Staying on task in conflict, in this example, means staying calm enough to do the work of setting up a budget. Blaming someone’s spending behavior, even if it’s a valid complaint, will put them on the defensive. “This usually leads to counterattacks and defensiveness, which pulls the couple farther and farther from the issue they’re supposedly fighting about,” Mutchler says. It’s hard to agree to curb you spending, or any other behavior, when you feel attacked. There’s no shared goal.
You can, and should, have conversations about frustration and hurt feelings, but they also have to be goal-based. In those cases, a goal might be mutual understanding. Every relationship has problems, but in healthy relationships, having a problem doesn’t need to be a problem.
Take responsibility for your own emotions
Most of us know about “I” statements. But a lot of us just trot them out because someone on Oprah said we should and haven’t actually thought much about why it’s important to use them. In case you missed that episode, using “I” statements means starting sentences with statements about yourself instead of making assumptions or accusations. “I feel angry when you leave my texts on read,” is an example. The purpose of this wording is to linguistically signify that you know that your feelings about a situation belong to you. The opposite is blaming, which sounds more like, “Why do you always ignore my texts?”

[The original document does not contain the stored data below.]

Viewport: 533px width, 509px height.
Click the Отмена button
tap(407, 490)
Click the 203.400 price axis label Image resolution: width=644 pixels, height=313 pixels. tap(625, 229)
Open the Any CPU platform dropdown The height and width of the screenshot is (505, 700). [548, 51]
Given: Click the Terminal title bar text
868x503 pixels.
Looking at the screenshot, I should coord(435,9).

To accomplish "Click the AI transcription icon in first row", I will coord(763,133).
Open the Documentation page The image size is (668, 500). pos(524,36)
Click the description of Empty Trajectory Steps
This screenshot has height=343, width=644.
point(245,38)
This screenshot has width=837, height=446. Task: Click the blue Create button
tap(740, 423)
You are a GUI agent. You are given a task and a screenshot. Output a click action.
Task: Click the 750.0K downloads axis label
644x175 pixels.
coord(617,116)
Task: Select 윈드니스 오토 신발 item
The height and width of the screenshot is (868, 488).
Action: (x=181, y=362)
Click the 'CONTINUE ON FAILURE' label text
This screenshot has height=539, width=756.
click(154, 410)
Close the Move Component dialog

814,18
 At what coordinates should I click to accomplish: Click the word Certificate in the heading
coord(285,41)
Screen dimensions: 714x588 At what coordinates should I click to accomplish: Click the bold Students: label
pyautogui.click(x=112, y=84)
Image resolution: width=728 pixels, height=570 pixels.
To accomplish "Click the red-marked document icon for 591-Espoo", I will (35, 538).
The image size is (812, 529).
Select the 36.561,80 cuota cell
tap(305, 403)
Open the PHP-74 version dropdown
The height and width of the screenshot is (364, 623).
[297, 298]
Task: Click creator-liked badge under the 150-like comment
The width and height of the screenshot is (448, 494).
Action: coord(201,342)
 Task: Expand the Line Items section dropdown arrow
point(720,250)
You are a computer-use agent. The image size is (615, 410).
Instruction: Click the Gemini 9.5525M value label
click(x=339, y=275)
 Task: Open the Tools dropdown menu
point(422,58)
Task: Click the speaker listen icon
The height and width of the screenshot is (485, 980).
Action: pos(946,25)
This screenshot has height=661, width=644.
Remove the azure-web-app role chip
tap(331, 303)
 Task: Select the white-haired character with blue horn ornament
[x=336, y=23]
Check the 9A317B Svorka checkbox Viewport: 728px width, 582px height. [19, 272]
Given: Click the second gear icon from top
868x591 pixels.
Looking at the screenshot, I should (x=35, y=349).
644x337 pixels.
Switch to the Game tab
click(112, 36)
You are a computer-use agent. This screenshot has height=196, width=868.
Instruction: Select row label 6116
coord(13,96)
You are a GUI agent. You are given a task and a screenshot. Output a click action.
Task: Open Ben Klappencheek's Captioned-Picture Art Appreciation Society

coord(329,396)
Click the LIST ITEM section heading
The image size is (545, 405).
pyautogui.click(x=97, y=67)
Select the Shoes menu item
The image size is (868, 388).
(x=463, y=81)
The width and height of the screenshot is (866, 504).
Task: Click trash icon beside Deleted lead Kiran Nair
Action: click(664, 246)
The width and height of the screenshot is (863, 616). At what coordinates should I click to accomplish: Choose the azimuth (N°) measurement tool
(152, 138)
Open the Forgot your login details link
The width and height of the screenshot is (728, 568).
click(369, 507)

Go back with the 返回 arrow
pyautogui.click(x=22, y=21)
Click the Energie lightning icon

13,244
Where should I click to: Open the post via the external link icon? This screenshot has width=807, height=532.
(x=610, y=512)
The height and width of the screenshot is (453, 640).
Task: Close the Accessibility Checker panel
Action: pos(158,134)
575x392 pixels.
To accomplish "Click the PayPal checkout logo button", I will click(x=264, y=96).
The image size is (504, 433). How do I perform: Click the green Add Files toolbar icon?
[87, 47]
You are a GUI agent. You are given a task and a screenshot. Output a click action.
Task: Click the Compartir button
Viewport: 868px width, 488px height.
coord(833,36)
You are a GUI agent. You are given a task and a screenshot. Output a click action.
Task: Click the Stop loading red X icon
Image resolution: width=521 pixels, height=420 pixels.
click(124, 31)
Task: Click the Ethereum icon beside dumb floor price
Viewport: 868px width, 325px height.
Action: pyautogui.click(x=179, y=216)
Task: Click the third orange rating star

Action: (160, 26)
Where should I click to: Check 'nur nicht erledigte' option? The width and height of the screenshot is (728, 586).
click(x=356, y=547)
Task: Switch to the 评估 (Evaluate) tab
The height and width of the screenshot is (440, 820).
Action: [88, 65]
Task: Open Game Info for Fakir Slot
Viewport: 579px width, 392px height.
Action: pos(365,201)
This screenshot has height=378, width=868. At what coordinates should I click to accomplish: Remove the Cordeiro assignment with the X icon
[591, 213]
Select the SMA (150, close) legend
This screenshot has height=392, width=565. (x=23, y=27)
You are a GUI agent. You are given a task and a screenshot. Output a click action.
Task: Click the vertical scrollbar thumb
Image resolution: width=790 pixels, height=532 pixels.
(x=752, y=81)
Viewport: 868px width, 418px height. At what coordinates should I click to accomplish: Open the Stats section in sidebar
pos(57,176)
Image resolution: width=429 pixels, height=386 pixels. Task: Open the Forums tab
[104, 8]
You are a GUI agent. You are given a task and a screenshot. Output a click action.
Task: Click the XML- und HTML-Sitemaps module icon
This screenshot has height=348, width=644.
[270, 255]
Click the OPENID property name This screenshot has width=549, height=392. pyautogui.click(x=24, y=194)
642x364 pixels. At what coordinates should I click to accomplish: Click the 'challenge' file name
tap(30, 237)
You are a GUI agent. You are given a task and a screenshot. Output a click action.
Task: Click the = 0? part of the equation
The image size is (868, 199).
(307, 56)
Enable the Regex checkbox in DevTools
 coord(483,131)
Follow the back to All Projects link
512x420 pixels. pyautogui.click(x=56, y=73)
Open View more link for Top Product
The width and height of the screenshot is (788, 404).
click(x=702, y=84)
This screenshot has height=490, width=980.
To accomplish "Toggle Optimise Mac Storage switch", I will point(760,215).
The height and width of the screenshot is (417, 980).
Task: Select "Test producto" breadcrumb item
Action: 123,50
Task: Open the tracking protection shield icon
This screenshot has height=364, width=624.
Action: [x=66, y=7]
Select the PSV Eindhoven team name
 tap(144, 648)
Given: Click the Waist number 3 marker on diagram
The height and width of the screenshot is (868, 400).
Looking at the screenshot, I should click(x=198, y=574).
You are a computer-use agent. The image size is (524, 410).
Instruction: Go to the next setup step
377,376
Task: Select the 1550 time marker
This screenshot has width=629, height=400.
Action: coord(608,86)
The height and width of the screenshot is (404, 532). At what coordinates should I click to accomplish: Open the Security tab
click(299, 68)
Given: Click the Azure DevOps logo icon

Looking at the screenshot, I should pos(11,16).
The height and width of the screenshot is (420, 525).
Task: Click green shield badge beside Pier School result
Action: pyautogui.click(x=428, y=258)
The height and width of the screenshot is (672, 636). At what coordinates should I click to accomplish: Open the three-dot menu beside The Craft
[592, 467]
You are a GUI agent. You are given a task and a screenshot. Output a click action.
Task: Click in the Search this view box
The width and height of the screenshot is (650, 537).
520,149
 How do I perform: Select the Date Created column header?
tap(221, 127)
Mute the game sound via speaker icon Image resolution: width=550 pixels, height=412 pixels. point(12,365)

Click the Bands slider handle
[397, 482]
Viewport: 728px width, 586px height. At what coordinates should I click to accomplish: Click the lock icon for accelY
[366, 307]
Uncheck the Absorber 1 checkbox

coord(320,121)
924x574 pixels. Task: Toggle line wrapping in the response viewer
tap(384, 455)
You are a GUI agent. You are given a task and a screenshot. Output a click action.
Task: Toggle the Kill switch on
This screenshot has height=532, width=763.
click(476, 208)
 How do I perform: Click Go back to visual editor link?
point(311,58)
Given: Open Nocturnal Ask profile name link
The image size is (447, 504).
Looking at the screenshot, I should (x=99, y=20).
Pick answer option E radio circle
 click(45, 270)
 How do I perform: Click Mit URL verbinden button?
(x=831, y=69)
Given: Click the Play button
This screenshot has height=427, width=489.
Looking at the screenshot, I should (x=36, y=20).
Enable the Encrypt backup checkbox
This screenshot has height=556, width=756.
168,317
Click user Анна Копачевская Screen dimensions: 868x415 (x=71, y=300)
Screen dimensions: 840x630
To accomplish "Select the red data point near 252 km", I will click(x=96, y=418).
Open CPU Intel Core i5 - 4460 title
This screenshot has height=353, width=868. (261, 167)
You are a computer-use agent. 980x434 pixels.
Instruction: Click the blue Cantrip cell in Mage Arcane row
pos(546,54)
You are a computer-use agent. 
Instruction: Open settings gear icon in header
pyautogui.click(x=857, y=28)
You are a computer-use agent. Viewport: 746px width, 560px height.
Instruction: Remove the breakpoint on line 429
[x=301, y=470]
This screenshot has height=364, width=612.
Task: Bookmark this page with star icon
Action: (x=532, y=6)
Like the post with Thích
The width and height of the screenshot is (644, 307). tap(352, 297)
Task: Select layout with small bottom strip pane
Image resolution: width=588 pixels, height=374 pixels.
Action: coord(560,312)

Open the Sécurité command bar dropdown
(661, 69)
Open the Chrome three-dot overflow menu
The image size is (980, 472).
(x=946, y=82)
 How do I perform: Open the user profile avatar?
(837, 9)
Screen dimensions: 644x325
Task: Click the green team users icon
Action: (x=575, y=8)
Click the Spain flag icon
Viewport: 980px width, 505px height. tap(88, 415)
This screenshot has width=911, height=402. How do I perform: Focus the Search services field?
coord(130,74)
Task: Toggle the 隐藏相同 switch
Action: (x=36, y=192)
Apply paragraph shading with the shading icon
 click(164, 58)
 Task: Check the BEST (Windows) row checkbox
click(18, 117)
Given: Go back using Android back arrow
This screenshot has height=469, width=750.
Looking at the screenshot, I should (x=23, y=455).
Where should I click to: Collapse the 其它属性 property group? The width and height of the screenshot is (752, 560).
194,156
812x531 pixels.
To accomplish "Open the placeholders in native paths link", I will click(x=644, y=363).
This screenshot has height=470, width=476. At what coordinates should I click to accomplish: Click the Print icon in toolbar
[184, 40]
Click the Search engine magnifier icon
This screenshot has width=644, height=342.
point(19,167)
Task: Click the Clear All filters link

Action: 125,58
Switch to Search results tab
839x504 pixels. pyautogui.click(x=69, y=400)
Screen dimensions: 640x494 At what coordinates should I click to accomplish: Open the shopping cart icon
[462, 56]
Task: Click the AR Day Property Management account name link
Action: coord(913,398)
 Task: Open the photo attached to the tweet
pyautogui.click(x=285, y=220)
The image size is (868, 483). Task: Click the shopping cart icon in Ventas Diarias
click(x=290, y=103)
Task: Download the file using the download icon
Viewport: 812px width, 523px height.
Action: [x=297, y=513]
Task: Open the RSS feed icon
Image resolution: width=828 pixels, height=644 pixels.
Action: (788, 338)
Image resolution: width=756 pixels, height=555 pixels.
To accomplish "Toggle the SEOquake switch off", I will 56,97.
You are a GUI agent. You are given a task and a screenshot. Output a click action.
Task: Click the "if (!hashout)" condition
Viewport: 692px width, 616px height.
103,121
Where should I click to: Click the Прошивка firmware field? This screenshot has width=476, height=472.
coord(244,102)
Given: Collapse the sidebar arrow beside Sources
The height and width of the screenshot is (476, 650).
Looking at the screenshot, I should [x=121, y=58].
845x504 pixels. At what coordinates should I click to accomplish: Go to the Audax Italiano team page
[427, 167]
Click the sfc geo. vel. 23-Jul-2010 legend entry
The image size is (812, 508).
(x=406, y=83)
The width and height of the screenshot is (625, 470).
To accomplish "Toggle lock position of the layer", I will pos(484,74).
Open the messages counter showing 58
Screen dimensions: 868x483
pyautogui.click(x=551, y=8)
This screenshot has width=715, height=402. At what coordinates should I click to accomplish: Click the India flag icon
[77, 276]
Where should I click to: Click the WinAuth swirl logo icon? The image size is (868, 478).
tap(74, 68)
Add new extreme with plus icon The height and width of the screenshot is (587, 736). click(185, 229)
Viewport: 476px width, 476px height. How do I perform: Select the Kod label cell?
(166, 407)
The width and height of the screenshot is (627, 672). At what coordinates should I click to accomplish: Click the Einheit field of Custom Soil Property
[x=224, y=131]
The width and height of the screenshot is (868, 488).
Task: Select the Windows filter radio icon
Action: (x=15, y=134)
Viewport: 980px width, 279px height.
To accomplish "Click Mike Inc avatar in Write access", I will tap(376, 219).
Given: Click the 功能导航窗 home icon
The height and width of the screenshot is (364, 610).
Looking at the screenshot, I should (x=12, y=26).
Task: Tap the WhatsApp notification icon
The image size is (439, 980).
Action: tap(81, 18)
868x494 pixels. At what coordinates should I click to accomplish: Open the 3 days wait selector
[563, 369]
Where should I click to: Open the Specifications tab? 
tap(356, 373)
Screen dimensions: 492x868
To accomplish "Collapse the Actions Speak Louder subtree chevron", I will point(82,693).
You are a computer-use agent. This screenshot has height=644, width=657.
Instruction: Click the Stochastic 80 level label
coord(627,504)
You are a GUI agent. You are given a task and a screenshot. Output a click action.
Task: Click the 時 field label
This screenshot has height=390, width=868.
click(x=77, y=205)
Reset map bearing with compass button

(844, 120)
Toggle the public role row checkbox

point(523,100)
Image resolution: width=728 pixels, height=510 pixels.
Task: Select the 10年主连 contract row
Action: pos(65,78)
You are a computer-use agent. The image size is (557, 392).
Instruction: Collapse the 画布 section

“When we argue, we like to think that we’re the victim,” says Marion Theis, a UK-based relationship coach, “However, the other person also thinks the same — and that’s where most people stay stuck. When you put your ego aside and accept full responsibility for the situation, that’s when each party feels understood and the resolution can happen.” Coming to the conversation as equals who each take responsibility for their own feelings and behavior ensures that no one has to be the victim, and allows for the possibility that everyone can leave a conversation with their dignity intact.